[START OF Quoted passage]

# eurotunnel is it me



## motaman (Mar 25, 2007)

its probably me but.eurotunnel have changed the layout of their web site and they do not ask if bike rack is fitted or not or height of vehicle .thereis a clik on where they say to inform them of relevant info but i do not see where u enter it on the detail.why also do they not have a click on ''contact us''or is it so when u arrive its another chance to screw us for more money


----------



## Pudsey_Bear (Sep 25, 2008)

I don't think Height is too much of a problem as they take trucks, and I think you include the bike rack etc as part of your total length, but never been so Not certain.

Kev


----------



## tonka (Apr 24, 2006)

Are you talking about booking a car or motorhome ?? Done tunnel lots of times in motorhome and when you book a motorhome, you just select campervan, that straight away puts you in the full height part of the train.
Never ever seen it ask for height, in fact dont think it even asks for length does it ???
I know the ferry ask for all the specs...

[END OF Quoted passage]
[START OF Entries shown]

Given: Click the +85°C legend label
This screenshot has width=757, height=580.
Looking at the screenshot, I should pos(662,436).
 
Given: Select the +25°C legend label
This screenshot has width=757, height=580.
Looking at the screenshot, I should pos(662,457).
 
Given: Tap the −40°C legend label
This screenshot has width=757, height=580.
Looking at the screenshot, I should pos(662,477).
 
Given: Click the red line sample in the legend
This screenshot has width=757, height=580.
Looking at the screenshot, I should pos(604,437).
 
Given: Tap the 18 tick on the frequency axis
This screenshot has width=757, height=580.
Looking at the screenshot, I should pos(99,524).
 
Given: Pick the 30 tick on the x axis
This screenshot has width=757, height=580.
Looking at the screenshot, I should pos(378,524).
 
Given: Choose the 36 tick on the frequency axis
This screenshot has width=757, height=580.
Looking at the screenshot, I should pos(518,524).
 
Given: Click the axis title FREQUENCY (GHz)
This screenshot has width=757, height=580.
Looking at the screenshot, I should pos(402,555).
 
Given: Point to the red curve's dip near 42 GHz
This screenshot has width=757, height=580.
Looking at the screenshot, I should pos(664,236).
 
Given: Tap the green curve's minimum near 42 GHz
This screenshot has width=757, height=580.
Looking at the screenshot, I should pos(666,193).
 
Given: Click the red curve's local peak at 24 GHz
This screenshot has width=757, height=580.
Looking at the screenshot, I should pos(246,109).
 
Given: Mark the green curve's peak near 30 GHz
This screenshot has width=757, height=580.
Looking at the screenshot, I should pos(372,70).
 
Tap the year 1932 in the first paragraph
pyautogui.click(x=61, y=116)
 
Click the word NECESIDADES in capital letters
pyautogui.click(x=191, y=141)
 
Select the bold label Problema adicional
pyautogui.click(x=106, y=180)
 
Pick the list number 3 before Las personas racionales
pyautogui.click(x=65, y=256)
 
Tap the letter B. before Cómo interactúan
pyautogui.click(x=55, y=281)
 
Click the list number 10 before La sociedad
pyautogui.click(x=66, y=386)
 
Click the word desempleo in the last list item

[END OF Entries shown]

To be done -
a. Print the Eurotunnel forum thread between "## Pudsey_Bear (Sep" and "of the train.", inclusive.
b. List the usernames that appear in the post headings of the Eurotunnel forum thread.
c. Continue the Eurotunnel forum thread from the point where it stops.
Nothing in the material is needed here.

Answers to the exercises -
a.
## Pudsey_Bear (Sep 25, 2008)

I don't think Height is too much of a problem as they take trucks, and I think you include the bike rack etc as part of your total length, but never been so Not certain.

Kev


----------



## tonka (Apr 24, 2006)

Are you talking about booking a car or motorhome ?? Done tunnel lots of times in motorhome and when you book a motorhome, you just select campervan, that straight away puts you in the full height part of the train.

b. motaman, Pudsey_Bear, tonka

c.
----------



## hogan (Oct 31, 2006)

When I very first made a booking with the tunnel about 7 years ago I noticed they only had option for campervan and did not ask for length / height so I rang them up,the reply was.
"as long as it is no longer than a 55 seater coach and will not carry more than 50 people just book it in as a campervan"
Since then I have just put campervan and never had any problems.


----------



## bognormike (May 10, 2005)

yes, ditto here.

One of the advantages for longer 'vans with the tunnel is that they don't charge extra for the bigger ones. Motorhomes go in the single deck carriages with coaches and taller MPV's & vans.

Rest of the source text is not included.